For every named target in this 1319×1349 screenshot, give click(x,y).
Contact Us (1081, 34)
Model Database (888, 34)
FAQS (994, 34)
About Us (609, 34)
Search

#### What this task involves:
Show each line of the material that contains the word "give". Letter case counts, so match capitals and lowercase precisely.

#### The result:
For every named target in this 1319×1349 screenshot, give click(x,y).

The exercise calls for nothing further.